For more advanced TNBC where other treatments aren't effective, using sacituzumab govitecan can be another personalized option.
Research is also ongoing to determine whether the aggressive nature of TNBC in Black women is because of health issues such as obesity or factors like socioeconomic status, healthcare access, or cultural practices. This may lead to much-needed precision treatment approaches for Black women.
However, TNBC can still be challenging to treat. This is mainly due to its aggressive nature and lack of certain protein receptors. There are also few outlook (related to a person's overall outcome, regardless of therapy) and predictive (related specifically to treatment outcomes) biomarkers.
Outlook
The National Cancer Institute (NCI) maintains a database called the Surveillance, Epidemiology, and End Results Program (SEER).

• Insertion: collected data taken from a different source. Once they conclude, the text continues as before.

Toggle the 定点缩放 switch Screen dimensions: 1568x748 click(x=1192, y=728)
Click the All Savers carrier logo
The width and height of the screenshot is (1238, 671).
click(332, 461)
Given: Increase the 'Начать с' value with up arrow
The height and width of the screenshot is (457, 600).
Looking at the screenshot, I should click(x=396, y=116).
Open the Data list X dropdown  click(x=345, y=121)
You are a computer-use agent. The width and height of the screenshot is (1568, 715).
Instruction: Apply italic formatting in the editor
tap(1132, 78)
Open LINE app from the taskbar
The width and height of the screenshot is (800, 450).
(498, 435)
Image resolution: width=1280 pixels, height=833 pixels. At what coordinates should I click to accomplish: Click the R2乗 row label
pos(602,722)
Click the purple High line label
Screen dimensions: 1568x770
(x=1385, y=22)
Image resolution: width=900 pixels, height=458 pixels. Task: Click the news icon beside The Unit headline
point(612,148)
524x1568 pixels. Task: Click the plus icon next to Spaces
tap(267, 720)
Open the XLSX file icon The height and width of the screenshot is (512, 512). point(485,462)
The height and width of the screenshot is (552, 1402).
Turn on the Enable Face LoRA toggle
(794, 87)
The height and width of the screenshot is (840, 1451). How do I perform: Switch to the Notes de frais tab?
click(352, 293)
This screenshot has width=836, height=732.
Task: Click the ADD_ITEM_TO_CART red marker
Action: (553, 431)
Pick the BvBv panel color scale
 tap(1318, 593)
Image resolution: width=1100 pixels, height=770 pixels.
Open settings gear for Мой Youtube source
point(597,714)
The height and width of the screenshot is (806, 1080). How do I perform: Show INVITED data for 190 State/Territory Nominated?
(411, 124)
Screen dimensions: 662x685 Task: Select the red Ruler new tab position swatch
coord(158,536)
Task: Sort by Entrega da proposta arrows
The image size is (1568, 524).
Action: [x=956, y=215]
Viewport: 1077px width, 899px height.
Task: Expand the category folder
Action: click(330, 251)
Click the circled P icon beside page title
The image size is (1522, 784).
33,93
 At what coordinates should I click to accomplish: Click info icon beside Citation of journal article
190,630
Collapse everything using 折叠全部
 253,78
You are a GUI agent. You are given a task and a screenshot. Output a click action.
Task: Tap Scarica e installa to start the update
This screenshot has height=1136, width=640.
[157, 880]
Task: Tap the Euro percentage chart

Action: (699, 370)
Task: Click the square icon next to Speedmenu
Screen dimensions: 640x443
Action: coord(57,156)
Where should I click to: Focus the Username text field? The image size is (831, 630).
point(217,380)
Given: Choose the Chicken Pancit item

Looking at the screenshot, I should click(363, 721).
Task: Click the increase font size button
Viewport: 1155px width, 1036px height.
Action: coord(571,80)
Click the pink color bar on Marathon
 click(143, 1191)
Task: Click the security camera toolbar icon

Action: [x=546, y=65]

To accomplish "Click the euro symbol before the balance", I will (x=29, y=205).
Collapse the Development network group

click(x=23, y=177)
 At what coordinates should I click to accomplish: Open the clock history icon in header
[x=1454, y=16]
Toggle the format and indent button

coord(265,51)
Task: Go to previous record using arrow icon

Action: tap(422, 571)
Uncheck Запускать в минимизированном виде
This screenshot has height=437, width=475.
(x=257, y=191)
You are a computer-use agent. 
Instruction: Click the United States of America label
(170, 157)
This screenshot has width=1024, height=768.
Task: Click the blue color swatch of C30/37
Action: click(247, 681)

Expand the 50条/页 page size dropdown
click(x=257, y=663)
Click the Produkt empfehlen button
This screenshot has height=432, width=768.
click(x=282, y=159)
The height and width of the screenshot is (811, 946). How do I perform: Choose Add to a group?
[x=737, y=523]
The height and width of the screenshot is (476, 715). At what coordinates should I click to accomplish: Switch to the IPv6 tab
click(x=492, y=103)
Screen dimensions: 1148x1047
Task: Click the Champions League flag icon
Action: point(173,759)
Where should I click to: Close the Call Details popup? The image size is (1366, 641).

The SEER database tracks 5-year relative survival rates by grouping cancers into categories based on how far they've spread.
A relative survival rate compares a person with cancer against the overall population. For example, if you have breast cancer with a 90% 5-year relative survival rate, you're 90% as likely to live for 5 years as someone without this disease.
According to the American Cancer Society, the SEER 5-year relative survival rates for TNBC are:
92% for localized (cancer is contained within the breast)
67% for regional (cancer is located in the breast and nearby lymph nodes and tissues)
15% for distant (cancer is located in distant areas like the liver, bones, or lungs)
78% for all stages combined
These percentages have increased slightly in recent years, as treatment methods continue to evolve.